Versuche mit Mäusen zeigen, dass es auch bei ihnen einen Zusammenhang zwischen Herzschwäche und Gedächtnisleistung gibt. Das Team um André Fischer und seinen Kollegen Karl Toischer, Professor an der Klinik für Kardiologie und Pneumologie der UMG, untersuchte die Nervenzellen im Hippocampus. Seine Erkenntnis: stärkere Stresssignale und eine veränderte Genaktivität waren bei den herzschwachen Mäusen zu beobachten. Im Umkehrschluss konnte ein Medikament die Genaktivität im Gehirn beeinflussen und die kognitive Leistung verbessern.

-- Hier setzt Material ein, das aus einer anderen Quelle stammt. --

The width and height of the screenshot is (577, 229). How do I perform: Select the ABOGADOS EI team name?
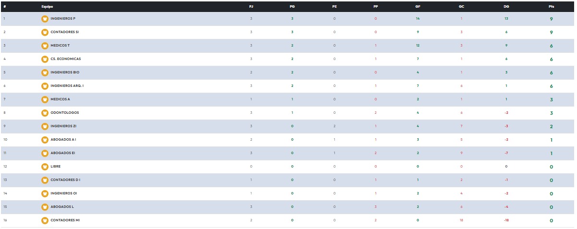62,153
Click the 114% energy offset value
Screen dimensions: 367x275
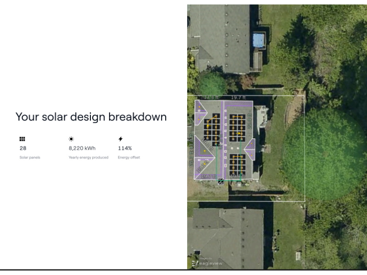pyautogui.click(x=125, y=149)
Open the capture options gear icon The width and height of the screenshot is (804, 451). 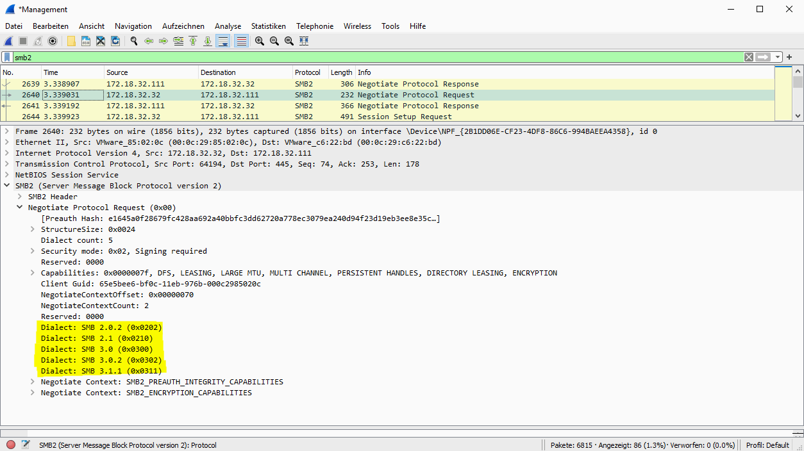coord(53,41)
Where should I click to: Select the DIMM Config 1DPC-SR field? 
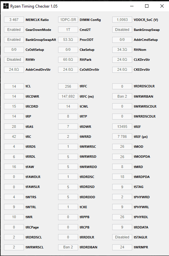pyautogui.click(x=68, y=20)
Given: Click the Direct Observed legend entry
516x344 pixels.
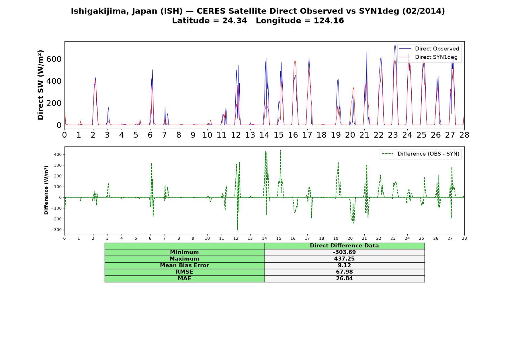Looking at the screenshot, I should [429, 49].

Zellen können mehr oder weniger stark aktiv sein – das hängt auch davon ab, wie "eng" das DNA-Molekül "gewickelt" ist. "Gene können nur dann aktiv sein, wenn sie der Maschinerie der Zelle zugänglich sind. Dazu muss die DNA an den entsprechenden Stellen etwas lockerer gewickelt sein. Ähnlich wie bei einem Garnknäuel, aus dem Schlaufen herausragen", so Fischer. Bei herzschwachen Tieren war die DNA enger gewickelt und dadurch weniger aktiv, gerade bei Genen, die für den Hippocampus wichtig sind. Wahrscheinlich liegt das an chemischen Veränderungen in speziellen Eiweißstoffen, den Histonen. Sie bilden ebendiese "Garnrolle", um die sich die DNA windet und beeinflussen damit die Genaktivität.

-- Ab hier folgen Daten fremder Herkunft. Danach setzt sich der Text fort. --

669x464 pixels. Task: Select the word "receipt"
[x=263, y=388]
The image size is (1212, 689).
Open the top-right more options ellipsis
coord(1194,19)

Ein Präparat für die Krebstherapie, Vorinostat, ist laut der Forscher ein Kandidat für eine Therapie. Es konnte genetische und altersbedingte Gedächtnisprobleme bei den Mäusen etwas bessern, sogar ohne dass dafür die Herzleistung gesteigert wurde. Inwieweit das auch für Alzheimer-Erkrankte gilt, wird aktuell in einer klinischen Studie des DZNE untersucht. Trotz der Wirkung von Vorinostat auf die Genaktivität bleiben noch viele Fragen offen, etwa inwieweit eine Herzinsuffizienz damit tatsächlich zusammenhängt.

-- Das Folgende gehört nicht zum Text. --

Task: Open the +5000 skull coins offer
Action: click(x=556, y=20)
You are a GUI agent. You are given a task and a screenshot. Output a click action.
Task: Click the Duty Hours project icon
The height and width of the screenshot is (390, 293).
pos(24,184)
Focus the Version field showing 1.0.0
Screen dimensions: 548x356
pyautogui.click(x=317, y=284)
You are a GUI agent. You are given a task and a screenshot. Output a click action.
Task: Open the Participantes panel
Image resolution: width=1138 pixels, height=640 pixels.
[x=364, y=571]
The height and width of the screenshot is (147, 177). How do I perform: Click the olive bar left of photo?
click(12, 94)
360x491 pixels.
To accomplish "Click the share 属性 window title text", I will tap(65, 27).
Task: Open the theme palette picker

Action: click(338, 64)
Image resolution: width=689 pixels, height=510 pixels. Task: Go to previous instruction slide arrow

Zu den Fragen, die sich die Forscher stellen, gehört, welche Rolle die mangelhafte Blutversorgung des Gehirns dabei spielt. "Werden vom kranken Herzen vielleicht Stoffe freigesetzt, die auf die Histone wirken? Das wollen wir an Patienten mit Herzproblemen untersuchen", so Fischer. Den Fragen soll dabei interdisziplinär nachgegangen werden. Die Mäuse-Studie wurde in "EMBO Molecular Medicine" veröffentlicht.